What you will do ▸
1/ According to the power of attorney text, who currently serves as General Counsel?
2/ Extend the power of attorney text beyond its final sentence, keeping its legal style.
----- Extract to read
appoints each of the Chief Financial Officer, who is currently Marc Wilson and
the General Counsel, who is currently Garlan Adams, and their respective
successors, signing singly, the undersigned's true and lawful attorney-in-fact
to:

(1)     prepare, execute in the undersigned's name and on the undersigned's
behalf, and submit to the U.S. Securities and Exchange Commission (the "SEC") a
Form ID, including amendments thereto, and any other documents necessary or
appropriate to obtain codes and passwords enabling the undersigned to make
electronic filings with the SEC of reports required by Section 16(a) of the
Securities Exchange Act of 1934 or any rule or regulation of the SEC;

(2)	execute for and on behalf of the undersigned, in the undersigned's capacity
as an officer and/or director of Crinetics Pharmaceuticals, Inc., a Delaware
corporation (the "Company") and/or beneficial owner of more than 10% of the
Company's capital stock, Forms 3, 4, and 5 and any amendments thereto in
accordance with Section 16(a) of the Securities Exchange Act of 1934 and the
rules thereunder;

(3)     do and perform any and all acts for and on behalf of the undersigned
which may be necessary or desirable to complete and execute any such Form 3, 4,
or 5, complete and execute any amendment or amendments thereto, and timely file
such form with the SEC and any stock exchange or similar authority; and

(4)     take any other action of any type whatsoever in connection with the
foregoing which, in the opinion of such attorney-in-fact, may be of benefit to,
in the best interest of, or legally required by, the undersigned, it being
understood that the documents executed by such attorney-in-fact on behalf of the
undersigned pursuant to this Power of Attorney shall be in such form and shall
contain such terms and conditions as such attorney-in-fact may approve in such
attorney-in-fact's discretion.
----------
----- Dataset excerpts
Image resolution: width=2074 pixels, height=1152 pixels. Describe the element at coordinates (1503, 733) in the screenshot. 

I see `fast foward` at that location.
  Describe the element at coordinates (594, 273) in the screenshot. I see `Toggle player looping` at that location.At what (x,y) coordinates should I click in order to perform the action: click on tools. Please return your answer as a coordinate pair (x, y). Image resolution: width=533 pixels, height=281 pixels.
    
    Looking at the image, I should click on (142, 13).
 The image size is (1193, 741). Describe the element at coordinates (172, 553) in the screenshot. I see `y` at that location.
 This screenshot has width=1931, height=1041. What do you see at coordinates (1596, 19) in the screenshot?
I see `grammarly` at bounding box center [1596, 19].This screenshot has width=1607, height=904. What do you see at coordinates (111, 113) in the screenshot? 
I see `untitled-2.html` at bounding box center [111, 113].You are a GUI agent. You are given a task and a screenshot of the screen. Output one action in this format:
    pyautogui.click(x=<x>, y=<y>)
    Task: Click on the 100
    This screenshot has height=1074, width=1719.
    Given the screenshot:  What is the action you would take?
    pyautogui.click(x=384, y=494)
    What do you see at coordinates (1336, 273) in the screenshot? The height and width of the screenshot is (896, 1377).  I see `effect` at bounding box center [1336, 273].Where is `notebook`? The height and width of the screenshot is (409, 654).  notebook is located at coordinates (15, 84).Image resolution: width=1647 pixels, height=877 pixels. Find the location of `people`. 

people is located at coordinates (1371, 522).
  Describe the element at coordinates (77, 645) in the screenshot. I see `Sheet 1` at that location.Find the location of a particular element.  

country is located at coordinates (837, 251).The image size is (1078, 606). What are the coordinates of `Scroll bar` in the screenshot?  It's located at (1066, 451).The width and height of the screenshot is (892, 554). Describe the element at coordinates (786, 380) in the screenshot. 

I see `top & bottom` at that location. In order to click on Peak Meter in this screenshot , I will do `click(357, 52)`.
----------
Expected results ▸
1/ Garlan Adams

2/
 The undersigned hereby grants to each such attorney-in-fact full power and
authority to do and perform any and every act and thing whatsoever requisite,
necessary, or proper to be done in the exercise of any of the rights and powers
herein granted, as fully to all intents and purposes as the undersigned might or
could do if personally present, with full power of substitution or revocation,
hereby ratifying and confirming all that such attorney-in-fact, or such
attorney-in-fact's substitute or substitutes, shall lawfully do or cause to be
done by virtue of this Power of Attorney and the rights and powers herein
granted. The undersigned acknowledges that the foregoing attorneys-in-fact, in
serving in such capacity at the request of the undersigned, are not assuming,
nor is the Company assuming, any of the undersigned's responsibilities to comply
with Section 16 of the Securities Exchange Act of 1934.

	The undersigned agrees that each such attorney-in-fact herein may rely entirely
on information furnished orally or in writing by the undersigned to such
attorney-in-fact.  The undersigned also agrees to indemnify and hold harmless
the Company and each such attorney-in-fact against an losses, claims, damages or
liabilities (or actions in these reports) that arise out of or are based upon
any untrue statements or omission of necessary facts in the information provided
by the undersigned to such attorney-in-fact for purposes of executing,
acknowledging, delivering or filing Forms 3, 4 or 5 (including amendments
thereto) or Form ID and agrees to reimburse the Company and such
attorney-in-fact for any legal or other expenses reasonably incurred in
connection with investigating or defending against any such loss, claim, damage,
liability or action.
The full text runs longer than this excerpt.